San José Municipal Councillor
- In office May 1, 2016 – April 30, 2024

Personal details
- Born: Luis Diego Miranda Méndez January 2, 1990 (age 36) Zapote, Costa Rica
- Party: Partido Juntos por San José
- Alma mater: University of Costa Rica

= Diego Miranda Méndez =

Costa Rican politician (born 1990)

Luis Diego Miranda Méndez (born January 2, 1990) is a Costa Rican historian and politician. He served as a municipal councillor of San José from 2016 to 2024, and has served as Mayor of San José since 2024.

==Career==
Diego Miranda was born in Zapote, on January 2, 1990. He studied history at the University of Costa Rica. As of 2024, he is pursuing a master's degree in anti-corruption policies at the University of Salamanca.
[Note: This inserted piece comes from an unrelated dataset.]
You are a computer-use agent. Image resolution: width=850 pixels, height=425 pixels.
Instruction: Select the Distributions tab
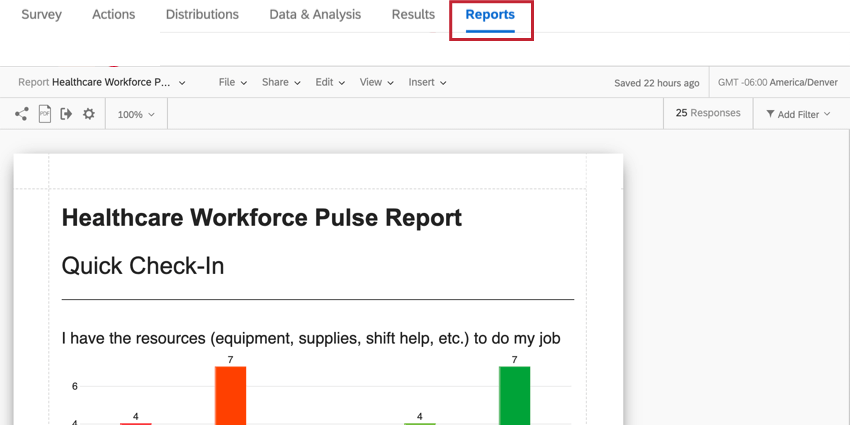click(x=202, y=15)
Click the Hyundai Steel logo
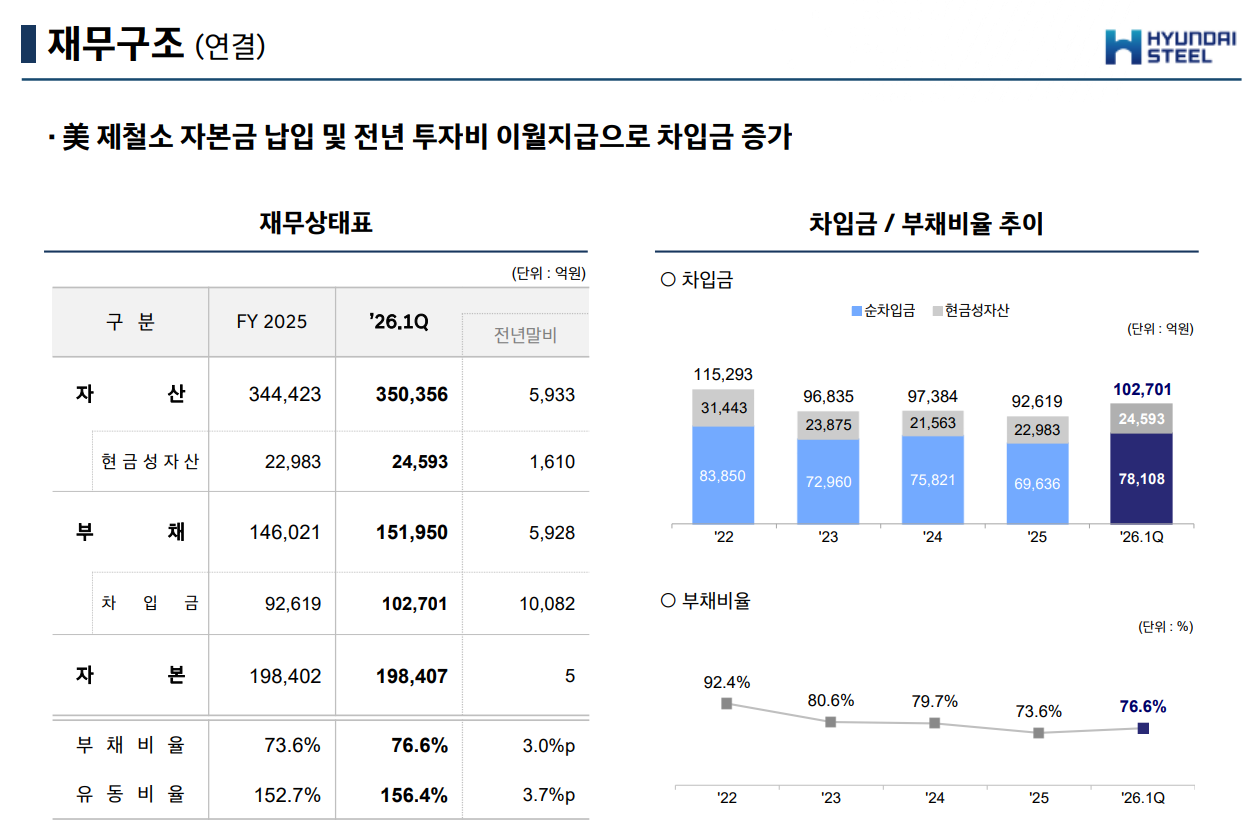The width and height of the screenshot is (1247, 826). tap(1169, 46)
Diego Miranda joined the San José Municipal Council at 26 years old, being the youngest councillor in Costa Rica, in 2016. He was re-elected as councillor in 2020. During his two terms as councillor, Miranda was characterized by his opposition to then-mayor of San José Johnny Araya Monge.

Miranda announced his candidacy for Mayor of San José in 2023 under the party Juntos por San José, and won the election on February 5, 2024, receiving 24.36% of the popular vote.